Edit :
Following What and how to report:
- Mozilla STT version: DeepSpeech 0.8.2
- OS: Linux Mint 19.1 Tessa
- Python 3.6.9
- Tensorflow 1.15.2
- not using GPU
Hello I’ve been looking into DS for a while.
I’ve installed DeepSpeech with pip.
pip3 install deepspeech
and downloaded both the pre-trained model and the scorer from the latest release (v0.8.2).
I ran inference with
deepspeech --model /my/path/to/deepspeech-0.8.2-models.pbmm --scorer /my/path/to/deepspeech-0.8.2-models.scorer --audio /my/path/to/myaudio.wav
and got the following results:
original : "in the first three forms we copy the tree to the entries"
inference : "in the first three fortunes we copied the three to the empress"
original : "if you already downloaded and used the tools for something else"
inference : "if you are a detonation he the tools for something else"
original : "you are happily working on something and find the changes in these files are in good order"
inference : "you are happily working on something and find the changes in this files are in good order"
original : "this is most often done when you remembered what you just committed is incomplete"
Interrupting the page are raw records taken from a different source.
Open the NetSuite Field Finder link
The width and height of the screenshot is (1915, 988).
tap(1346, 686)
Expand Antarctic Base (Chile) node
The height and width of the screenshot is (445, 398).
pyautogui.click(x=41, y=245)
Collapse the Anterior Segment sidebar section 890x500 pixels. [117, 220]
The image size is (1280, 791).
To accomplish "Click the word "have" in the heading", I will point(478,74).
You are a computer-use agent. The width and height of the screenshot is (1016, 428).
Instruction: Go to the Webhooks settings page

inference : "this is most often done when you remembered what you just committed to is incomplete"
In the above files, I’m trying my best to get results, by mimicking a US accent.
(Before that, I had tested DS with my normal (greek) accent with worse results)
I wasn’t exactly satisfied with my results with accented speech so I looked around to find a solution.
I have read the documentation and focused on the “Fine-tuning” section.
I am wondering if it’s possible to fine tune a model with limited data from a single speaker.
And by that I mean:
- gather transcribed audio from a single person, preferably small in size (around 2-5 minutes of speech)
- fine tune a model (from the final checkpoint) in a “small” amount of time (hopefully less than 30 minutes)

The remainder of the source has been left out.